> [DATA]:
------------
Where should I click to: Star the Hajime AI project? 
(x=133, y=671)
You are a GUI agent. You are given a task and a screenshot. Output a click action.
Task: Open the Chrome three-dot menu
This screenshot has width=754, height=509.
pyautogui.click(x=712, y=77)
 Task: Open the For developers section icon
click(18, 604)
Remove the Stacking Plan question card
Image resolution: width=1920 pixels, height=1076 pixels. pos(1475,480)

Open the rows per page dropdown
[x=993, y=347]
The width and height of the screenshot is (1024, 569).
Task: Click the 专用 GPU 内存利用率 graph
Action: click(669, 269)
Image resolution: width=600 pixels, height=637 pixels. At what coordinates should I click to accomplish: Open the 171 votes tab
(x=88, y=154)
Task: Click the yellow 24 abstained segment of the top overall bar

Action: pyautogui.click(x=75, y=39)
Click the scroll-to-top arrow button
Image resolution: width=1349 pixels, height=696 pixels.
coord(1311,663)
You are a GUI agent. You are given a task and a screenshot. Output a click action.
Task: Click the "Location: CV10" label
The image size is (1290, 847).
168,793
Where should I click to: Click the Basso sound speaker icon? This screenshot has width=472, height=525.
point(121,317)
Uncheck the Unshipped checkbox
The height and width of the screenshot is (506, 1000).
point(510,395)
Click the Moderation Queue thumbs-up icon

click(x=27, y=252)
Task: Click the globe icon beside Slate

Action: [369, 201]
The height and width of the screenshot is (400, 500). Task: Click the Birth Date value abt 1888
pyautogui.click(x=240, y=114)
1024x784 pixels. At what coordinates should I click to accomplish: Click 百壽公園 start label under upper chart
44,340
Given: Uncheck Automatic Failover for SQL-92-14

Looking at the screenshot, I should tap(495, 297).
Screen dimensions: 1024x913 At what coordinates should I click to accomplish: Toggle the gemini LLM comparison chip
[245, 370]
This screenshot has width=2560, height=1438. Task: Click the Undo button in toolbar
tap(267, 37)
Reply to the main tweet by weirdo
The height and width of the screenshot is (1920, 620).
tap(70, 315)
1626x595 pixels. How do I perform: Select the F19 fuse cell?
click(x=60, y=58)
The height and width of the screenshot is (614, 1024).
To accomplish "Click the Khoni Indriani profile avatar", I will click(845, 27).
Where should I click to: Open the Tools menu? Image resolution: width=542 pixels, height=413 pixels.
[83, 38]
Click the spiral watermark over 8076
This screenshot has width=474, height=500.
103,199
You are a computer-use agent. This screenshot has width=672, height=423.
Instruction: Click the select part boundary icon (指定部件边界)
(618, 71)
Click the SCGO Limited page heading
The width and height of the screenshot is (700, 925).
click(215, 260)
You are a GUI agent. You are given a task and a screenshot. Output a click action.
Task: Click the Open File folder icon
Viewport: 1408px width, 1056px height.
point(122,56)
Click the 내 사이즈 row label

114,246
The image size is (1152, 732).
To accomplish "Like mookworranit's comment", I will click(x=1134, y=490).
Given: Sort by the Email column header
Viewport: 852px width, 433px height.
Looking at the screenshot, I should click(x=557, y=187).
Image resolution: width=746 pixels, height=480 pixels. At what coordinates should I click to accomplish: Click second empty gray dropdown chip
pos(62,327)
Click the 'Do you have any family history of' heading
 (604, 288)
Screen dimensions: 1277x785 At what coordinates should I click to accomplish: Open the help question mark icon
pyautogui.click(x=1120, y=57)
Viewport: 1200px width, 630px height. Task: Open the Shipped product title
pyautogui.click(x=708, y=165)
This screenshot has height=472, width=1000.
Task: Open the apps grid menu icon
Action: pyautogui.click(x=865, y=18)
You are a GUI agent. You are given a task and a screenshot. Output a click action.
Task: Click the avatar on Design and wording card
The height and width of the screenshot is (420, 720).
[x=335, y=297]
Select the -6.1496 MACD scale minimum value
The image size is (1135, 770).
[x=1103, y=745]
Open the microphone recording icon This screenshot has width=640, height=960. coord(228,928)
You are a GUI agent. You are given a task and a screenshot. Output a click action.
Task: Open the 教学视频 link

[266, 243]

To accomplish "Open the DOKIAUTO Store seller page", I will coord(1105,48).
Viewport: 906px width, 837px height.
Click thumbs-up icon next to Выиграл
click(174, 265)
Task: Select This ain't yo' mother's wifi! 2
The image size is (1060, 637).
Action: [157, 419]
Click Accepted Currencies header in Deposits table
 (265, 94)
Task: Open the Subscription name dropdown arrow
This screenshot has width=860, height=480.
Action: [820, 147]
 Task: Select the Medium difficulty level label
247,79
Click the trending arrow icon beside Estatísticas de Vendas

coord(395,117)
------------
> [WHAT NEEDS TO BE DONE]: State how many lines of the data include the word "avatar", with nothing else.

> [EXERCISE RESPONSE]: 2